Exercise: Records follow. Copy every line with "Navigate".

Stored data entries:
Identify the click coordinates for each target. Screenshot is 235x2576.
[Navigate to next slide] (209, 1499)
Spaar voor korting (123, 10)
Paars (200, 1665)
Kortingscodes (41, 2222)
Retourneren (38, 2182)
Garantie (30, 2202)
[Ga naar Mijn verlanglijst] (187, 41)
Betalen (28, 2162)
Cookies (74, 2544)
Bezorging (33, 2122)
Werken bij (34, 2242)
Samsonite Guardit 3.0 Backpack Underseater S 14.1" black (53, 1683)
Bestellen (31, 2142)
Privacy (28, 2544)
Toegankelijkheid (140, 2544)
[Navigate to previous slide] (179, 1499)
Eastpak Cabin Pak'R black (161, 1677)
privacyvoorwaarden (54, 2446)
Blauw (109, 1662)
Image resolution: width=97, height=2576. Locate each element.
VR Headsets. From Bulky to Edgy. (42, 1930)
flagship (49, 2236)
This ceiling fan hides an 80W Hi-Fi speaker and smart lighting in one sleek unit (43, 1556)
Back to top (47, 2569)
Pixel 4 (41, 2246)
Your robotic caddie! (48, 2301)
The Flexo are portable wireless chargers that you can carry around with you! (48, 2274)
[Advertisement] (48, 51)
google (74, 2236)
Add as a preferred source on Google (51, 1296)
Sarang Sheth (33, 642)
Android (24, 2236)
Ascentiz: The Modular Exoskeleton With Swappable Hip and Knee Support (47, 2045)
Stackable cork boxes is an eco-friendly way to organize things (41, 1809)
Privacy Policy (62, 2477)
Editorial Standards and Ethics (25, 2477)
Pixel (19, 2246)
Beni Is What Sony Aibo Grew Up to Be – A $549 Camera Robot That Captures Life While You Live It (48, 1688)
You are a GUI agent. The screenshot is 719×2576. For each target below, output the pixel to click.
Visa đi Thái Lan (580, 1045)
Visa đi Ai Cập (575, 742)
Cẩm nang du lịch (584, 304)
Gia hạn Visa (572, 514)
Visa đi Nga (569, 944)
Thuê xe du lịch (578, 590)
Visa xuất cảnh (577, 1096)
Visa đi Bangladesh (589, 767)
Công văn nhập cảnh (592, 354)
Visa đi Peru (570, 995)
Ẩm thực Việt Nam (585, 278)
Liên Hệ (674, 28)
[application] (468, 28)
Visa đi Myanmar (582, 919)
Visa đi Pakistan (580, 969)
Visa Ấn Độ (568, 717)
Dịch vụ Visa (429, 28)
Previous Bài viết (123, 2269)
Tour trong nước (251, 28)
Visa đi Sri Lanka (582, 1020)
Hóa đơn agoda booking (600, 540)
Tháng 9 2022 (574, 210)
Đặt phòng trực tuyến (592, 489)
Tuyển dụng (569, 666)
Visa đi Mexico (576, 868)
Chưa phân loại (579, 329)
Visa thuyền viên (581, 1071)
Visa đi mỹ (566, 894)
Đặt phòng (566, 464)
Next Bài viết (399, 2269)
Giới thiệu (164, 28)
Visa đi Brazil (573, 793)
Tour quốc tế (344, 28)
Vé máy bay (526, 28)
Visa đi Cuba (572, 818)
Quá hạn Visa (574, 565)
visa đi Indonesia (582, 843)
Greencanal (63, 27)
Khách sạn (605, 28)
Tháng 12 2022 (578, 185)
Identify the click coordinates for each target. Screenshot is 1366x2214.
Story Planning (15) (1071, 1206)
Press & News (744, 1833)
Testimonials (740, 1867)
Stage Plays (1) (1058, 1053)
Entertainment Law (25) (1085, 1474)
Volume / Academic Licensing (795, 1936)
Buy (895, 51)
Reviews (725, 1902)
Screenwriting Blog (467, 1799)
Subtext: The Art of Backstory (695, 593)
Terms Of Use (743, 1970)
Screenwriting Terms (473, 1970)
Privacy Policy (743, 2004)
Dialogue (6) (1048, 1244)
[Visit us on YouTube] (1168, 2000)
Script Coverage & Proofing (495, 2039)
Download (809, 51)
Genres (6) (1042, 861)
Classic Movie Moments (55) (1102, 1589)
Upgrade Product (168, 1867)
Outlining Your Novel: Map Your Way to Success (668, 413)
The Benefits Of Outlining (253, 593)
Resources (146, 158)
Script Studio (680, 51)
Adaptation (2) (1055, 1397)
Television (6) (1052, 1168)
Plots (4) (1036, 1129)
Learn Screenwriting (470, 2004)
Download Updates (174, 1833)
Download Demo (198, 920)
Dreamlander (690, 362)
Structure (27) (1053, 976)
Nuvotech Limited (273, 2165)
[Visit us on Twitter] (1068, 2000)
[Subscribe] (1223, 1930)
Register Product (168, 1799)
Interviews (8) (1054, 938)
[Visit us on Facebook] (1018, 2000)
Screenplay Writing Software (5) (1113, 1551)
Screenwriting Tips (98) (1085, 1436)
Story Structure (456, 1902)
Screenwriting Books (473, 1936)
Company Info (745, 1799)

Result of the exercise:
[Navigate to next slide] (209, 1499)
[Navigate to previous slide] (179, 1499)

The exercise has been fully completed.